As pretensões deduzidas pelo requerente – que
concorrera ao primeiro concurso, mas que nele não obtivera colocação, sendo
certo que não se candidatara ao lugar de que era titular e relativamente ao qual
gozava de preferência absoluta – consistiam, assim, em suma, na intimação da
entidade requerida para que abrisse um concurso subsequente, durante o período
transitório, que ele fosse admitido a apresentar–se a esse concurso e que lhe
fosse reconhecida a mesma preferência absoluta expressamente prevista, no artigo
123.º, n.º 4, do EN, para o primeiro concurso.

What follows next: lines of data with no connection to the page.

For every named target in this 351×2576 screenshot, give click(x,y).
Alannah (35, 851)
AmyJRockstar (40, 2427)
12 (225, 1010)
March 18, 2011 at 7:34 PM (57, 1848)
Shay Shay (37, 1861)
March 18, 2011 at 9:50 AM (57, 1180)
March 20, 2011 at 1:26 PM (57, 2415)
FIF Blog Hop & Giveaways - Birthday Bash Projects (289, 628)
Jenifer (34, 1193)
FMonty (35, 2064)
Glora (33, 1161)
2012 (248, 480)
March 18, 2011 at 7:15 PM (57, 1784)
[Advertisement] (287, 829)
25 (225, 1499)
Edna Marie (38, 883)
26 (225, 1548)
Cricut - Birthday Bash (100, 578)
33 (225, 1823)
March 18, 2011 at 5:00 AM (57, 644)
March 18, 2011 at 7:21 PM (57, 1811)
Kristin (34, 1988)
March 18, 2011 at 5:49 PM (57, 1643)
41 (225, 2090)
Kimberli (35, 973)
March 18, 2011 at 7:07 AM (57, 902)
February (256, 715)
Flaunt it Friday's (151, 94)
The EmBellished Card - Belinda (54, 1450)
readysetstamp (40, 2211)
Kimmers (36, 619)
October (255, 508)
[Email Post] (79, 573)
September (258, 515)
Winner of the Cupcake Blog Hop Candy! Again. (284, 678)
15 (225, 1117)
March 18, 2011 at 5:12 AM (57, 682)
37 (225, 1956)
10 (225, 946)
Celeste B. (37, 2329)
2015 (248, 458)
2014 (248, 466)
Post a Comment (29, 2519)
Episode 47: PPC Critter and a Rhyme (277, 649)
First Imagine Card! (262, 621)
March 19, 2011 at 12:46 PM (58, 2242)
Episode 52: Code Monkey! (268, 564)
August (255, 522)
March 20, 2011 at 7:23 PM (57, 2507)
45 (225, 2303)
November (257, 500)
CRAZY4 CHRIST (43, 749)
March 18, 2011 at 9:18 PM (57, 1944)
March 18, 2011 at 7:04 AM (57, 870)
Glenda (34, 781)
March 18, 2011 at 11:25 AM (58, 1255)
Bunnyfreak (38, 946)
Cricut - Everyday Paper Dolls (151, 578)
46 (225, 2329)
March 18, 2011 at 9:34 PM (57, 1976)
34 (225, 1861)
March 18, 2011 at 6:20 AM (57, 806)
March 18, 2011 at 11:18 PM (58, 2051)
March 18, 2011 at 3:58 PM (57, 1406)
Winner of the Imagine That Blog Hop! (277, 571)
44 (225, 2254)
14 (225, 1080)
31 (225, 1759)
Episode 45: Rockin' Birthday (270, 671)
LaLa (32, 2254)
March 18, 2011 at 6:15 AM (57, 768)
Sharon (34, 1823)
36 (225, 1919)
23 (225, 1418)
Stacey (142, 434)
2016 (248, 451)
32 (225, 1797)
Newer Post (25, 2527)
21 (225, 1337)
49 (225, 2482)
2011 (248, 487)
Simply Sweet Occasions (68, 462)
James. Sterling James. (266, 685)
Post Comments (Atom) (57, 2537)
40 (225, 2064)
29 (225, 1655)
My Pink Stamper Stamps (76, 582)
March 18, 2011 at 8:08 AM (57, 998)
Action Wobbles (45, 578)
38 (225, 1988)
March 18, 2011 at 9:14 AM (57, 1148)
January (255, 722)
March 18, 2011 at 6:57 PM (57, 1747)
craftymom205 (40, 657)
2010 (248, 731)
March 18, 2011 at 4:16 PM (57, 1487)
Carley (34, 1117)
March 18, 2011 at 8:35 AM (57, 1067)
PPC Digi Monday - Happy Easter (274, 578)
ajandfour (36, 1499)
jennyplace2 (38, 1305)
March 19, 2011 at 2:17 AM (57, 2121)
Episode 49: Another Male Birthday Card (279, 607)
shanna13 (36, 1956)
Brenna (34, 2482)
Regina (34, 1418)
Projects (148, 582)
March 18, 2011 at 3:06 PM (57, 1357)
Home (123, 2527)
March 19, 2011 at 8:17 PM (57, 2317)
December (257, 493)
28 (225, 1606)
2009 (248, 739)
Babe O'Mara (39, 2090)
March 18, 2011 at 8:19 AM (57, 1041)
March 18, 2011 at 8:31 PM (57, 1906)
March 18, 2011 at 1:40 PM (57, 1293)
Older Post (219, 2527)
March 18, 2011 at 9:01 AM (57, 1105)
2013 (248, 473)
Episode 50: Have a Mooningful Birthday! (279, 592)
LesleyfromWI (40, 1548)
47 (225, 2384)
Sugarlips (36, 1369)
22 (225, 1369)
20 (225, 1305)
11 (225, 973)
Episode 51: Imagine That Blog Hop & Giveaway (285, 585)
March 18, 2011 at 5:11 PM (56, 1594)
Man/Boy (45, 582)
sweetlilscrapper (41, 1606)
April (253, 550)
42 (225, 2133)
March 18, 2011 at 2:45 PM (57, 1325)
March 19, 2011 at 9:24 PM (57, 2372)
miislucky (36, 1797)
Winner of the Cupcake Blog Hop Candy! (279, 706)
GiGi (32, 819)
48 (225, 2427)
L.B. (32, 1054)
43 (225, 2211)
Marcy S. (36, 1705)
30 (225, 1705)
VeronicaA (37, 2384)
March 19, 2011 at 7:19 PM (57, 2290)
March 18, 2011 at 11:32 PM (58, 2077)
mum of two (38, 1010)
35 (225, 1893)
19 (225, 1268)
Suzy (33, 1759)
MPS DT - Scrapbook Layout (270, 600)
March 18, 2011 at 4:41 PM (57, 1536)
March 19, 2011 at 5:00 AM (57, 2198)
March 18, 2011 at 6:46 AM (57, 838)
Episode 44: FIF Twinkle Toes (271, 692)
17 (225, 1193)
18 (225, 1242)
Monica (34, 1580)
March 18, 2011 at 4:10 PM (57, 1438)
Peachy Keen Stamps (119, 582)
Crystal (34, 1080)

Para o efeito, lançou mão do processo de
intimação para protecção de direitos, liberdades e garantias, que, nos termos do
artigo 109.º, n.º 1, do CPTA, “pode ser requerida quando a célere emissão de uma
decisão de mérito que imponha à Administração a adopção de uma conduta positiva
ou negativa se revele indispensável para assegurar o exercício, em tempo útil,
de um direito, liberdade ou garantia, por não ser possível ou suficiente, nas
circunstâncias do caso, o decretamento provisório de uma providência cautelar,
segundo o disposto no artigo 131.º” (este último preceito prevê que: “quando a
providência cautelar se destine a tutelar direitos, liberdades e garantias que
de outro modo não possam ser exercidos em tempo útil ou quando entenda haver
especial urgência, pode o interessado pedir o decretamento provisório da
providência”).
1.3. O indeferimento da pretensão do requerente
fundou‑se essencialmente no entendimento, assumido pelas instâncias (TAF de
Lisboa e TCA Sul), de que, por um lado, o direito de admissão ao concurso em
causa poderia ser alcançado mediante uma decisão de mérito a proferir numa acção
administrativa não urgente, cuja utilidade poderia ser assegurada pelo
decretamento provisório de uma providência cautelar e daí que se não
justificasse a intimação requerida, e, por outro lado, de que para a
Administração não decorria “nem da Constituição, nem da lei ordinária, o dever
de agir objectivado na abertura de um segundo concurso com os pressupostos de
natureza excepcional inerentes ao primeiro concurso efectuado no período de
transição para os notários que já o eram à data da entrada em vigor do novo
regime do notariado como profissão liberal”.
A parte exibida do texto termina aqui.